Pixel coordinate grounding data
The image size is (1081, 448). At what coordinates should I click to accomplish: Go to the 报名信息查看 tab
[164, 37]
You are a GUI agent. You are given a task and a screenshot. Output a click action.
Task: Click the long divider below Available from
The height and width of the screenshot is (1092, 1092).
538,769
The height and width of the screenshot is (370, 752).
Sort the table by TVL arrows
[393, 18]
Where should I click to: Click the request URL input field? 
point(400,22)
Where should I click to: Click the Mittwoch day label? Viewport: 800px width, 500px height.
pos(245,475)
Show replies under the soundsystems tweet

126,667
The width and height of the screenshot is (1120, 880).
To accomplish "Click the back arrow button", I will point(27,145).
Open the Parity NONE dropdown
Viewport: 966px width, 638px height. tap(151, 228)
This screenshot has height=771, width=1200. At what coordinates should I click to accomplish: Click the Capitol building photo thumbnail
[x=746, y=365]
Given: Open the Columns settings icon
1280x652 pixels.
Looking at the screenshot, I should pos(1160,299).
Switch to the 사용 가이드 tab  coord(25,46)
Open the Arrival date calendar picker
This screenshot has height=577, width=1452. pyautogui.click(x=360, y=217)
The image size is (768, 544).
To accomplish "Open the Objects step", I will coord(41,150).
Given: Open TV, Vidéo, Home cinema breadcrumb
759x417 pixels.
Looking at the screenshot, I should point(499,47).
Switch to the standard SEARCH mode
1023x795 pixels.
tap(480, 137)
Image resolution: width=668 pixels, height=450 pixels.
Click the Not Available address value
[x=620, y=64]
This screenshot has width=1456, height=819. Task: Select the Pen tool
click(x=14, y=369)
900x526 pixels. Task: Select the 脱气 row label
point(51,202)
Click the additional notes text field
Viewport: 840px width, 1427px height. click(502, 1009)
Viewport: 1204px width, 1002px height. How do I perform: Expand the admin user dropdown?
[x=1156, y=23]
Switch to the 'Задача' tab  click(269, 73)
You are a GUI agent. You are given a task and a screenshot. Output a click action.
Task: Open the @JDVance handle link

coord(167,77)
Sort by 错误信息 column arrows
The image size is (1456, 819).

▶ WHAT IS NEEDED: Each line above with the string "will" should be reported in full.

▶ SOLUTION:
To accomplish "Click the back arrow button", I will point(27,145).
To accomplish "Open the Objects step", I will coord(41,150).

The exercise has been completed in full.